* **TASK A**:
From the court opinion, extract the part that opens with the words containing "II. Background" and closes with "Defs.' SMF ¶ 5-7.", copying it word for word.
--- EXTRACT PROVIDED Enclosed Below ---
The opinion of the court was delivered by: William W. Caldwell United States District Judge


I. Introduction

Plaintiff Jacob Larry Shope filed this action alleging that the Department of Navy and William M. Lavage, Director of Human Resources at the Naval Supply Depot, Mechanicsburg, Pennsylvania, violated the Federal Privacy Act, 5 U.S.C. § 551, et seq., and the Age Discrimination in Employment Act ("ADEA"), 29 U.S.C. §§ 621-34, by forwarding emails to non-federal entities and eliminating his employment, respectively. After conducting an initial review of the complaint and finding the factual averments therein insufficient to support Shope's claims, we granted him leave to file an amended complaint. On January 19, 2010, he timely filed an amended complaint. Currently before the court is defendants' motion to dismiss or, in the alternative, motion for summary judgment. After review, we will grant summary judgment in favor of defendants.

II. Background

Shope is a former employee of the Department of Navy at the Naval Inventory Control Point in Mechanicsburg, Cumberland County, Pennsylvania. Defs.' Statement of Material Facts ("SMF") ¶ 1. On October 1, 2003, as part of a reduction in force, plaintiff was released from his employment with the Navy. Defs.' SMF ¶ 2. Prior to his release, defendants claim that Shope was placed on administrative leave and was barred from entering the Naval Inventory Control Point because of a disturbing and derogatory email plaintiff sent to fellow employees. Defs.' SMF ¶ 5-7.

In September 2008, plaintiff sent several emails to defendant Lavage inquiring about a job announcement for a position at the Navy's Mechanicsburg facility. Defs.' SMF ¶ 19. Plaintiff was informed that the position he was applying for was not with the Navy but rather with the Defense Logistics Agency. As a result, he was advised to contact another human resources department. Defs.' SMF ¶ 19-20. However, Shope continued to contact defendant Lavage. Defs.' SMF ¶ 21. By this time, plaintiff had obtained employment with Yale Electric Supply Company. On September 29, 2008, defendant Lavage forwarded an email, received from Shope, to Yale Electric Supply, in which plaintiff indicated his desire to obtain federal employment.
--- End of Enclosed EXTRACT PROVIDED ---
--- DATA TO PROCESS Enclosed Below ---
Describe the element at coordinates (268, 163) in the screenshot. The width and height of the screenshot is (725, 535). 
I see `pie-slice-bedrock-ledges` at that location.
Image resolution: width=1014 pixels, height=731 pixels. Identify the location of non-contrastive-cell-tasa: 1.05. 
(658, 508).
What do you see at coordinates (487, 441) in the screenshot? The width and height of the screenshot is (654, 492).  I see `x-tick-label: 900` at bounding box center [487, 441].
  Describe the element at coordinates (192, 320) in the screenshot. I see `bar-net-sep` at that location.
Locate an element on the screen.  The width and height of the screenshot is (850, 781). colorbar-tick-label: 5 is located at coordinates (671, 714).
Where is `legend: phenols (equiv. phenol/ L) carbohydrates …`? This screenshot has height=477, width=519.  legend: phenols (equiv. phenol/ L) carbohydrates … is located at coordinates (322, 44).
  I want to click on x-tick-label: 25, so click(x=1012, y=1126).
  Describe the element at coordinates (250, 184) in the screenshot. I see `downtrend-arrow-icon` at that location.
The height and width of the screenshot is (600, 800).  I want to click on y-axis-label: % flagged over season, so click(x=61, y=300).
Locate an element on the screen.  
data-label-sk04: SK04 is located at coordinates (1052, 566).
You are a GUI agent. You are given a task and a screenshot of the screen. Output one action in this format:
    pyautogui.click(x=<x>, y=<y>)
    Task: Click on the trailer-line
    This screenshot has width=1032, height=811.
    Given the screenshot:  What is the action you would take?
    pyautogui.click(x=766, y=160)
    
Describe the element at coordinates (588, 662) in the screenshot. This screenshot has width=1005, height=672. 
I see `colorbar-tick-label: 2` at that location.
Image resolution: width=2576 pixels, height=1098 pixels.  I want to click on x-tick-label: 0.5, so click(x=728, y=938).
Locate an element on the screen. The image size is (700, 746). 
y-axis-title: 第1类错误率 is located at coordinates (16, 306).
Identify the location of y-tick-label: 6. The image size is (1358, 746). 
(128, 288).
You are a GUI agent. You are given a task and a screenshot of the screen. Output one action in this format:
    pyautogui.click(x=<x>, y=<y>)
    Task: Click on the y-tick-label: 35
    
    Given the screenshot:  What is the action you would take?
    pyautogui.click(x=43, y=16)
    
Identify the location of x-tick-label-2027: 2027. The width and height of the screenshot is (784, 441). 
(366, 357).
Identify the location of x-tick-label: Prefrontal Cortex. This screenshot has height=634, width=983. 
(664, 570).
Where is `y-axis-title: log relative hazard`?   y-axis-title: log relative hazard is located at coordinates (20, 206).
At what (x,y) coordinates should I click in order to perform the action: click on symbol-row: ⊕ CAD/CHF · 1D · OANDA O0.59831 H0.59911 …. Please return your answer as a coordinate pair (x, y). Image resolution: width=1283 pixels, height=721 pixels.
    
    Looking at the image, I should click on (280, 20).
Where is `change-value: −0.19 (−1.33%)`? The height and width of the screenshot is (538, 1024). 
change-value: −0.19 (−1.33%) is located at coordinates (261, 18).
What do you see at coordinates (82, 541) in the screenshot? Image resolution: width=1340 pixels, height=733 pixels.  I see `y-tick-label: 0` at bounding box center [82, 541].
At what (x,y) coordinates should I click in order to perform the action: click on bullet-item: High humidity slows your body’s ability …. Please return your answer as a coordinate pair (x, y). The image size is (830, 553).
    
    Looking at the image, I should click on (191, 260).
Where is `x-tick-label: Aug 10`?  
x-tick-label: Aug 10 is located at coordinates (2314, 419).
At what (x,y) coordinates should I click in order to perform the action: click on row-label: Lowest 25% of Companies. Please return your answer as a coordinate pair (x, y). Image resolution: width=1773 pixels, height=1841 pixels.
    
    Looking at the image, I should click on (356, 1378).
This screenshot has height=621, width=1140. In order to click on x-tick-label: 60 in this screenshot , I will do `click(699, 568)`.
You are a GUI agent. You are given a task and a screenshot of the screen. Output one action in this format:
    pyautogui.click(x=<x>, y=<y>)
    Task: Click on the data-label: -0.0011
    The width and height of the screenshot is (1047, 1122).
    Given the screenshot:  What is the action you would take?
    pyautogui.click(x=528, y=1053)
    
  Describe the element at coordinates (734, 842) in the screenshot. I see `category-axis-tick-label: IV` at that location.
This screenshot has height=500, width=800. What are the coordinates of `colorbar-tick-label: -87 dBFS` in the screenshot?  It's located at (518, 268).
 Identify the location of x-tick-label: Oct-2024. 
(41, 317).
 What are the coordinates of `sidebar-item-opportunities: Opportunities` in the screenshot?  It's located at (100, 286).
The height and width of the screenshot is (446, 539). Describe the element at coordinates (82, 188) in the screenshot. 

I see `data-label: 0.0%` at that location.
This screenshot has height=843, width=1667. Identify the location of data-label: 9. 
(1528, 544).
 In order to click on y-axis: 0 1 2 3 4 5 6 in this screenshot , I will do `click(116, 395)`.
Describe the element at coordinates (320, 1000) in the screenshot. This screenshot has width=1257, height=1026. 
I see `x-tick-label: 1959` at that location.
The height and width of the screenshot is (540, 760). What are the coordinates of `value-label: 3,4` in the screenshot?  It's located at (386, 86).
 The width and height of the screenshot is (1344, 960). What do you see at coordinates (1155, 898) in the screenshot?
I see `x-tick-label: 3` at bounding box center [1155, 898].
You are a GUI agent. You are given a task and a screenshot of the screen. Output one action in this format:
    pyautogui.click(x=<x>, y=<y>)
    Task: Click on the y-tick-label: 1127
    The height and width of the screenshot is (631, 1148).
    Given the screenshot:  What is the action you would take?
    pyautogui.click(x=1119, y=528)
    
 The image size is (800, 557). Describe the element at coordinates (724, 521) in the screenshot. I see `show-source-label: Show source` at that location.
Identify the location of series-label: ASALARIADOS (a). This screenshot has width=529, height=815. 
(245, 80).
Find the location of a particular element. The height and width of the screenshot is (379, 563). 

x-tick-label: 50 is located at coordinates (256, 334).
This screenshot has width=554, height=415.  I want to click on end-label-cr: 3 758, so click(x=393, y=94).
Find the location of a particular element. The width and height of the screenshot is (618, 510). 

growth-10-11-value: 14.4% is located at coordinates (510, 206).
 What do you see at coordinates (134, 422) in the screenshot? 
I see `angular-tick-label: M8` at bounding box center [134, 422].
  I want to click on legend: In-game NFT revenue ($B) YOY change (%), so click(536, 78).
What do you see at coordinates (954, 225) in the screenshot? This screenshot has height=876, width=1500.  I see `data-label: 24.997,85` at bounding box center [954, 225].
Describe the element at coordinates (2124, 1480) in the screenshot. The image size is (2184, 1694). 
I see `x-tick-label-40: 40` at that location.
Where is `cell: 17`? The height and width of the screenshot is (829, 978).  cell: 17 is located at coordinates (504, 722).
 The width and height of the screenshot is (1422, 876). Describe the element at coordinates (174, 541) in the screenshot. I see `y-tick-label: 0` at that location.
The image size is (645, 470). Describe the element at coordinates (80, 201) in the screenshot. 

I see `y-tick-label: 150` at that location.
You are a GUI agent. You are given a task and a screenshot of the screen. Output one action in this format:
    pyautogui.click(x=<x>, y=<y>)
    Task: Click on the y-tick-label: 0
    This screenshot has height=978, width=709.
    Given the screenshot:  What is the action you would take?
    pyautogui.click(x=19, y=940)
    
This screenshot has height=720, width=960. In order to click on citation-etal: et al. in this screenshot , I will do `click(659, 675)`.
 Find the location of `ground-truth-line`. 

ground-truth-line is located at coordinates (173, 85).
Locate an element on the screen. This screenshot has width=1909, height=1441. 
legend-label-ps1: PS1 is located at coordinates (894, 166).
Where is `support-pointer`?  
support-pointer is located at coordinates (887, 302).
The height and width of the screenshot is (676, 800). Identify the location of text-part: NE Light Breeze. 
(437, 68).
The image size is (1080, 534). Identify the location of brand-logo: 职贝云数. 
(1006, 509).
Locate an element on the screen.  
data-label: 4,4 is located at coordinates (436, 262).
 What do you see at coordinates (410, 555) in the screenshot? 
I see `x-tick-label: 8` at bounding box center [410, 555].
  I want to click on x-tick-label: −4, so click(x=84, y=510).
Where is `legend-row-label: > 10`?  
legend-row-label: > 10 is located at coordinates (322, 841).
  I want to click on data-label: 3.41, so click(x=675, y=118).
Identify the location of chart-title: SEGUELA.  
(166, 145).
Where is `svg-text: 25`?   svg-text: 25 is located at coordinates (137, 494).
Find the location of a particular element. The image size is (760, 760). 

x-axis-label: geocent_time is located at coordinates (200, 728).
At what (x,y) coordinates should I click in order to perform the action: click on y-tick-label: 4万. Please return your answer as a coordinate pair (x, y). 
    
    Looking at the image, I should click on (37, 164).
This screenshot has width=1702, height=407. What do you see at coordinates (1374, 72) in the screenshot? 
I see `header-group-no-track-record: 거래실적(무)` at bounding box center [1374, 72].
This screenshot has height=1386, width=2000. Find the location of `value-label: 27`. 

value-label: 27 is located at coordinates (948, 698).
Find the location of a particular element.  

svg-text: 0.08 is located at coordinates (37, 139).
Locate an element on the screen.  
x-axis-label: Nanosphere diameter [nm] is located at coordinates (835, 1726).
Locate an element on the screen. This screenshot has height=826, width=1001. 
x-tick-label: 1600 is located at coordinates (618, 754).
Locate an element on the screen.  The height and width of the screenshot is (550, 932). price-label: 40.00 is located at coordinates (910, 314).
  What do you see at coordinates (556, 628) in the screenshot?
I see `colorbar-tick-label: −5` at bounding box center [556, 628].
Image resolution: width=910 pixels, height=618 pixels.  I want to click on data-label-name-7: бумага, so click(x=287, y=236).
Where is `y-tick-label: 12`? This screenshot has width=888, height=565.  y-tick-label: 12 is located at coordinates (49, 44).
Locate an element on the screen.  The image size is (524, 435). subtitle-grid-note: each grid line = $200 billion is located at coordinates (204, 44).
--- End of Enclosed DATA TO PROCESS ---
* **TASK B**:
Count the lines in the entries above that contain the string "particular", treating uppercase and lowercase as different, and give only the number.

* **SOLUTION A**:
II. Background

Shope is a former employee of the Department of Navy at the Naval Inventory Control Point in Mechanicsburg, Cumberland County, Pennsylvania. Defs.' Statement of Material Facts ("SMF") ¶ 1. On October 1, 2003, as part of a reduction in force, plaintiff was released from his employment with the Navy. Defs.' SMF ¶ 2. Prior to his release, defendants claim that Shope was placed on administrative leave and was barred from entering the Naval Inventory Control Point because of a disturbing and derogatory email plaintiff sent to fellow employees. Defs.' SMF ¶ 5-7.

* **SOLUTION B**:
4